Urban heat islands—areas where cities become significantly warmer than surrounding rural areas—pose serious health risks, especially during heatwaves. But predicting exactly where and how hot it gets in different parts of a city has been a major challenge. Traditional satellite data often misses key details, like the cooling effects of tree shade, while ground-based surveys are time-consuming and expensive.
To bridge this gap, the researchers tested a new approach in 12 neighborhoods across Portland, Oregon. They used ground-based thermal cameras to measure how hot different surfaces—like asphalt, grass, and rooftops—get in both sun and shade. Then, using detailed aerial images, they calculated how much of each surface type was present in each neighborhood and how much of it was shaded.The result was a “mosaic” of surface temperatures that reflected both land cover and shading. When they compared these mosaics to actual air temperature readings taken in shaded areas, the match was striking—almost a perfect 1:1 correlation.
One of the most surprising findings was that even sunlit surfaces in tree-lined streets were cooler than similar surfaces in less shaded areas.
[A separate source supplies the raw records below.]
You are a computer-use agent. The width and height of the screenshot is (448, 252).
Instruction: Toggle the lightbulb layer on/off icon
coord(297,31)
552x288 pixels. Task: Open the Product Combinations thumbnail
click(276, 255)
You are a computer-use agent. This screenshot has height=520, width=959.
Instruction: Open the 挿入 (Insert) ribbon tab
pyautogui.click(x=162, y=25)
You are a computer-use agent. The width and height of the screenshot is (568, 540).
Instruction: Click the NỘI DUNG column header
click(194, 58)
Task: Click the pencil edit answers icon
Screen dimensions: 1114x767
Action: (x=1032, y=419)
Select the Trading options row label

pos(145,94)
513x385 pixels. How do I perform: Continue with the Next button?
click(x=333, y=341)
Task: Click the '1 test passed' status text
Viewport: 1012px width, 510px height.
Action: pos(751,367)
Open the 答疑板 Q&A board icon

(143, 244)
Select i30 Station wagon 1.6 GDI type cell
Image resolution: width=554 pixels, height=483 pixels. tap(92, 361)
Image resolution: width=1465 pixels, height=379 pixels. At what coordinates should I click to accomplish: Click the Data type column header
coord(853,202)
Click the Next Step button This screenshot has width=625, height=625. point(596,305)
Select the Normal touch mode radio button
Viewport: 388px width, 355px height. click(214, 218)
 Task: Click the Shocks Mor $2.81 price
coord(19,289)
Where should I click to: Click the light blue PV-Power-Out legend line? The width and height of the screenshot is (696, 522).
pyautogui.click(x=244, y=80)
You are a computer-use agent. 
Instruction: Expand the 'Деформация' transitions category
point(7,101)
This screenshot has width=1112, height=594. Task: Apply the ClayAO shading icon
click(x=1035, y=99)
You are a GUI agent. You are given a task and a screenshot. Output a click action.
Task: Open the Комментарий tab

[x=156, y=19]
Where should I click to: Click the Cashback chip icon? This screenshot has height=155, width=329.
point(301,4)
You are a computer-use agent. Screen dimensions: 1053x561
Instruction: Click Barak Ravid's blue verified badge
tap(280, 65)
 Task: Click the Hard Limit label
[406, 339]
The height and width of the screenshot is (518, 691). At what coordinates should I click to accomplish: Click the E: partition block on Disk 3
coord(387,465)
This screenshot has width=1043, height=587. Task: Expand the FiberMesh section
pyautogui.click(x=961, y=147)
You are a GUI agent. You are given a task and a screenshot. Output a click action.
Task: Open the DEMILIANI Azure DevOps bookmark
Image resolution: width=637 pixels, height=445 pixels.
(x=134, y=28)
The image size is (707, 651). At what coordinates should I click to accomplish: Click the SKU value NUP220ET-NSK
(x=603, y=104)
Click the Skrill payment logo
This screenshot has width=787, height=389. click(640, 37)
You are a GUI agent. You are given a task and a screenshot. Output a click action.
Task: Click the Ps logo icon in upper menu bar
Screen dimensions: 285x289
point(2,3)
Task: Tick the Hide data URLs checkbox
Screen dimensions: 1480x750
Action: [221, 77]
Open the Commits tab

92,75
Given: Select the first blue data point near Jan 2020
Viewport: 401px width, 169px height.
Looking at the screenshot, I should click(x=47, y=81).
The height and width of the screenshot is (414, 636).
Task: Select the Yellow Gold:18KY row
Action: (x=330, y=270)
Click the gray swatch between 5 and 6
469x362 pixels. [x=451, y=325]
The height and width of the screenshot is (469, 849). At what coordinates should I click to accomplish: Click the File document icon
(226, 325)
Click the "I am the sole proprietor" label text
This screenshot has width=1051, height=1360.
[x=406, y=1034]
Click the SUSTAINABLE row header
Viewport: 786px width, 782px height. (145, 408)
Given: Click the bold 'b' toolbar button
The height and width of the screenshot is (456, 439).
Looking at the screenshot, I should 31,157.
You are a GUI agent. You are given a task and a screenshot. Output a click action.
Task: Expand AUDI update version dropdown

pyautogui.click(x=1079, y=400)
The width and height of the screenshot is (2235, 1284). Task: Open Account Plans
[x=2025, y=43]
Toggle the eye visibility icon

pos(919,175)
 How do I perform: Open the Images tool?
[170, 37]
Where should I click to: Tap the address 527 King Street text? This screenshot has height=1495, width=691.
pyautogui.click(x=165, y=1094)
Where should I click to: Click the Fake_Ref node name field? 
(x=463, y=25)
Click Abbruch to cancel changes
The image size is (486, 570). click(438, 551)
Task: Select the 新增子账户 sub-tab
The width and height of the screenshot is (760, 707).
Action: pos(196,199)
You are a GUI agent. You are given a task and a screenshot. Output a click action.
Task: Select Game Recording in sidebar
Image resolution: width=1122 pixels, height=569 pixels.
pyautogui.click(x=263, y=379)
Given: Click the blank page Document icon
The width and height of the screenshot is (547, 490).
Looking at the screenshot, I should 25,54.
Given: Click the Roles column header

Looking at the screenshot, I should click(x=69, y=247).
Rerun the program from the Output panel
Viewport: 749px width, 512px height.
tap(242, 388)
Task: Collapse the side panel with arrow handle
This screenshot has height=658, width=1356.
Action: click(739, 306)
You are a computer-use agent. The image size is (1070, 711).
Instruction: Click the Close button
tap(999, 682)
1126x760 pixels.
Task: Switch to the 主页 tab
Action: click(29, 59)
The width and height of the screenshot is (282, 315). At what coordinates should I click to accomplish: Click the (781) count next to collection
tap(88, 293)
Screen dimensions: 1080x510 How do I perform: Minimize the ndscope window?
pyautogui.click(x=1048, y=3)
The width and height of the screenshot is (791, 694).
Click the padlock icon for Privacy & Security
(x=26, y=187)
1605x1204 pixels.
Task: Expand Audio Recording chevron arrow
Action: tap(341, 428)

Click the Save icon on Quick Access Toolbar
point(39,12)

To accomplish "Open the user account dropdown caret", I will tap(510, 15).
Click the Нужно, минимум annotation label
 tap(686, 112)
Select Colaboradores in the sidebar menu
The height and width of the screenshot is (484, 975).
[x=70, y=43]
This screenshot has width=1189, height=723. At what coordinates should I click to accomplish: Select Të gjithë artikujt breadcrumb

This suggests that partial shading throughout the day, not just full shade at one moment, plays a major role in keeping neighborhoods cooler.
The method is simple enough to be used by city planners, public health officials, and community groups without needing advanced modeling or expensive equipment. It could help cities identify heat-vulnerable areas, plan tree planting efforts, and design cooler, more livable neighborhoods.
As climate change continues to drive up temperatures, tools like this could be key to protecting public health and improving urban resilience.